He went on: “It follows that the agreements drafted by the defendant were, in fact, effective to do what it was required that they should do. In those circumstances, as it seems to me, the loss of the TKM business opportunity cannot, as a matter of law, have been caused by any breach of duty on the part of the defendant. The losses which are alleged are not losses which can possibly legally have been caused by the breach of the duty alleged.”
However, giving judgment in the appeal, Lord Justice Longmore said: “While HCB undoubtedly have a strong case, I have come to the conclusion that the case is not suitable for summary judgment and therefore the less I say at this stage the better.”
He added: “In any event, controversial points about scope of duty should, in principle, be decided at trial once the full facts are known rather than by way of summary judgment.”

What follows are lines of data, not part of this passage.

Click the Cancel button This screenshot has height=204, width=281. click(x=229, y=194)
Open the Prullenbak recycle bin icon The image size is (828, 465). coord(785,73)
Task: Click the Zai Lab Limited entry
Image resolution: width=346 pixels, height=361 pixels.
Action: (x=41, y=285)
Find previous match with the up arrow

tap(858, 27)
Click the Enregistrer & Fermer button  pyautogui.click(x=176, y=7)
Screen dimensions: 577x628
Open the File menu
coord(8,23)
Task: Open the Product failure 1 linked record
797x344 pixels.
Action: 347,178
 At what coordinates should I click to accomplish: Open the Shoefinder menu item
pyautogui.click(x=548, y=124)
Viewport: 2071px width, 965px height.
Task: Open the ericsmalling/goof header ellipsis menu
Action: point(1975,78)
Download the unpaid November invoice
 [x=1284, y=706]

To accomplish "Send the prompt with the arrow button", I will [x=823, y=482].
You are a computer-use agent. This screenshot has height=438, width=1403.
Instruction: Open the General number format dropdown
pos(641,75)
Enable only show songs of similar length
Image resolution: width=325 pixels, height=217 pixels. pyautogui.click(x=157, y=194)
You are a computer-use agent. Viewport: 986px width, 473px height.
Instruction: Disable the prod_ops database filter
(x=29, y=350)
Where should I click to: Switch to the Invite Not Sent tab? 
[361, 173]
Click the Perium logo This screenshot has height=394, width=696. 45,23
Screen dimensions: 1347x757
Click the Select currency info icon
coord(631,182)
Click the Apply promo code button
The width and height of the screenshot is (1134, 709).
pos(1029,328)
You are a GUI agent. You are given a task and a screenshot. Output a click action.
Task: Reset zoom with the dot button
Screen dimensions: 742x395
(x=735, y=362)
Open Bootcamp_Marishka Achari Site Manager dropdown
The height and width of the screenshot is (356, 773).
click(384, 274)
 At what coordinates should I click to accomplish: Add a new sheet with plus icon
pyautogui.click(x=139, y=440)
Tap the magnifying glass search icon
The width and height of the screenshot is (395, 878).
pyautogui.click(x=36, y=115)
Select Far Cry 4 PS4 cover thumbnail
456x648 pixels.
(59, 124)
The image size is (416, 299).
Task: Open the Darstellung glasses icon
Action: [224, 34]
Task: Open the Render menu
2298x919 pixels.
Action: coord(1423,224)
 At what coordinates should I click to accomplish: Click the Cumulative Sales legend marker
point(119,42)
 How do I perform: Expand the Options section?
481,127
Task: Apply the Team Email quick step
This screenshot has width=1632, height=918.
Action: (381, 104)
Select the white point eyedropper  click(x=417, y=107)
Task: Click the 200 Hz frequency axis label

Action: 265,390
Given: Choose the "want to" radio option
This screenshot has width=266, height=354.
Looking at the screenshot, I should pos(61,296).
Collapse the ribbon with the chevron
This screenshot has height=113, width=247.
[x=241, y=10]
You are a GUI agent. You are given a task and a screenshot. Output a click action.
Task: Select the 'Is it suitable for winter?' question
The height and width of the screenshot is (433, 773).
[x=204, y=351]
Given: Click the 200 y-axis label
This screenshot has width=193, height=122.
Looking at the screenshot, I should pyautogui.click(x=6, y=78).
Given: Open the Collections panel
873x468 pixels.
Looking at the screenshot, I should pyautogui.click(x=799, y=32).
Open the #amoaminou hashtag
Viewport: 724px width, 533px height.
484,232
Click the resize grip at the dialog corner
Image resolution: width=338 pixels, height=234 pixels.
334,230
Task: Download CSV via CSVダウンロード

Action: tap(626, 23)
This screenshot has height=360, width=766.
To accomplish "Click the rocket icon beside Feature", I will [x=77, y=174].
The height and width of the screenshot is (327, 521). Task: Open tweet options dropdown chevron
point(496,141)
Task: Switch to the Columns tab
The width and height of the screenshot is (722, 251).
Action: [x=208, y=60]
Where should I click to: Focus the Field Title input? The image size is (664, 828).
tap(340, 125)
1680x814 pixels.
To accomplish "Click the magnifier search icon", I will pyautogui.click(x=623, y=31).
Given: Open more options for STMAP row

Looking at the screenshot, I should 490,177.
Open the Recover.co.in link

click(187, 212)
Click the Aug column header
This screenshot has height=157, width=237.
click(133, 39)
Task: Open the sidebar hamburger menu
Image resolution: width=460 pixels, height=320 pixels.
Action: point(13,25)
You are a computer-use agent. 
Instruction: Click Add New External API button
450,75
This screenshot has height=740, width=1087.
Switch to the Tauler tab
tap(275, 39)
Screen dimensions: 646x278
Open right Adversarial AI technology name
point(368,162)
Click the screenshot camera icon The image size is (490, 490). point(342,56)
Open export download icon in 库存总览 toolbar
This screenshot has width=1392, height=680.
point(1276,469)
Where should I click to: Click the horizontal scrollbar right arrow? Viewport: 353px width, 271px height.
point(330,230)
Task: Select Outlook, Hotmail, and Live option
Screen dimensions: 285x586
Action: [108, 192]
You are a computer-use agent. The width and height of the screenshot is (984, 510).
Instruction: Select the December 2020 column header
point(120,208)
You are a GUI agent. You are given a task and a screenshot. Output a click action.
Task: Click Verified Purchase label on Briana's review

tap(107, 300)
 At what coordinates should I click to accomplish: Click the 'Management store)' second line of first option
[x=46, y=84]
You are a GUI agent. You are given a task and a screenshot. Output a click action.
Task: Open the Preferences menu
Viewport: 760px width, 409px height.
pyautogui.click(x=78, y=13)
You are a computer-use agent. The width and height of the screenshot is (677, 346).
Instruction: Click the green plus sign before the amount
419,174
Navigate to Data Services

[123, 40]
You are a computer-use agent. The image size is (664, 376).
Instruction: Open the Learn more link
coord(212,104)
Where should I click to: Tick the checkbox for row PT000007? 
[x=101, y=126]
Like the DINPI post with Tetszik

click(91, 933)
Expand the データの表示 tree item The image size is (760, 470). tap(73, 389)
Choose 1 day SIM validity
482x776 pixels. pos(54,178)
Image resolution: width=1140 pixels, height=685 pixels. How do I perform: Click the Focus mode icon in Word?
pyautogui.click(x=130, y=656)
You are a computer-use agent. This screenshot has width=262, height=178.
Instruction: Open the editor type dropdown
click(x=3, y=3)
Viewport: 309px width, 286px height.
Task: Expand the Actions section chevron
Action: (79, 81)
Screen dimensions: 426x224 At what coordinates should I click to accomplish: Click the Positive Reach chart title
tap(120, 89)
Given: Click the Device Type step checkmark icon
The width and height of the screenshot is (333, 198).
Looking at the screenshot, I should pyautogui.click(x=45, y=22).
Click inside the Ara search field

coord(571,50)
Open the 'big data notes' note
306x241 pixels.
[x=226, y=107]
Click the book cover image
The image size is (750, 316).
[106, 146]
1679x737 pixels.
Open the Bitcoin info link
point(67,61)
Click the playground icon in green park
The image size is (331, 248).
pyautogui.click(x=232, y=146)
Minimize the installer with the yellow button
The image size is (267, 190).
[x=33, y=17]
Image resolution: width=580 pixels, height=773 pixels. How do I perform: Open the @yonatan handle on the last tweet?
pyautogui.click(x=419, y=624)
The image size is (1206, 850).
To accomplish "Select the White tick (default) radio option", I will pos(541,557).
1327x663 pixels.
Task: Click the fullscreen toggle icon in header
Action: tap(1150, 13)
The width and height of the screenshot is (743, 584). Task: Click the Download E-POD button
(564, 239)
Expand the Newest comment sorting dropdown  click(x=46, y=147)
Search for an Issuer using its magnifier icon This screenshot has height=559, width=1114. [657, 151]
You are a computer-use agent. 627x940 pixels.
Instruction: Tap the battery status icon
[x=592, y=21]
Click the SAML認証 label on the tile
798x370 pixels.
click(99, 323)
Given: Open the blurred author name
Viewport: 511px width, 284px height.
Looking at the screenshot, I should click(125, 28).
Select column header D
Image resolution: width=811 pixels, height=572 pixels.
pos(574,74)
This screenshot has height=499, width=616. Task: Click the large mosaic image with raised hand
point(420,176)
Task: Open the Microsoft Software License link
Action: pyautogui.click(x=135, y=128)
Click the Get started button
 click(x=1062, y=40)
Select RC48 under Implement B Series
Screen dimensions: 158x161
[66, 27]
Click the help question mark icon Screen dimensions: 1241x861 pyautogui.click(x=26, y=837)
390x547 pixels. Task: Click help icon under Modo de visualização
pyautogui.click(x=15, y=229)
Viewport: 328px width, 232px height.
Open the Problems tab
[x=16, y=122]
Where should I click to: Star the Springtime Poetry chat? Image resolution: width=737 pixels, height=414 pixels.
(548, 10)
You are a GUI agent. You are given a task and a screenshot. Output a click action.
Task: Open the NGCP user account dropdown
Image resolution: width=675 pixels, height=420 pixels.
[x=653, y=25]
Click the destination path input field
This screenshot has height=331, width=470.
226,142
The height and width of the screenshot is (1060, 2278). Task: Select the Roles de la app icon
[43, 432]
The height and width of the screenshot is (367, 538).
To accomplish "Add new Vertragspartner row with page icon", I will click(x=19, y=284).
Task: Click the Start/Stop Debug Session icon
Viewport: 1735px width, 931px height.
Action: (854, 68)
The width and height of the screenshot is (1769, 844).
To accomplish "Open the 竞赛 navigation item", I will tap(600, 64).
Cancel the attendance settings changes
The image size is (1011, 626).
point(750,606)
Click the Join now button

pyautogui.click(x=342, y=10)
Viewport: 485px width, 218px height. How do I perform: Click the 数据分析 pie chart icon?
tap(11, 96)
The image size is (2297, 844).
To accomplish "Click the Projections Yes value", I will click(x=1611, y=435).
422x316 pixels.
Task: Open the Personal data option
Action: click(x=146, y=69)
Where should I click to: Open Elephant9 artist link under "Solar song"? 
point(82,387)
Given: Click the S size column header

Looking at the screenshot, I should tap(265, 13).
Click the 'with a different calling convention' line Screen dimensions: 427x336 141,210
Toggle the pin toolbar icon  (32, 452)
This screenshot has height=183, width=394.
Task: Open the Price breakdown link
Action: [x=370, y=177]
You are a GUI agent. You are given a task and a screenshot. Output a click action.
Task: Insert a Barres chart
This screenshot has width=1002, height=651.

Longmore LJ said there were reasons as to why HHJ McKenna may have believed summary judgment was appropriate, but he had not given them “and it would not be right to uphold a summary judgment for reasons which the judge did not himself give”.
He continued: “The court, anyway, would need to know more about the background facts before it could be sure that HCB could obtain judgment on these grounds.”
He concluded: “For these reasons I would allow this appeal, set aside the judge’s order and allow the claim (including the claim in respect of Firstmain’s failure to pay) to go to trial.”
Lord Justices Kitchin and Floyd agreed.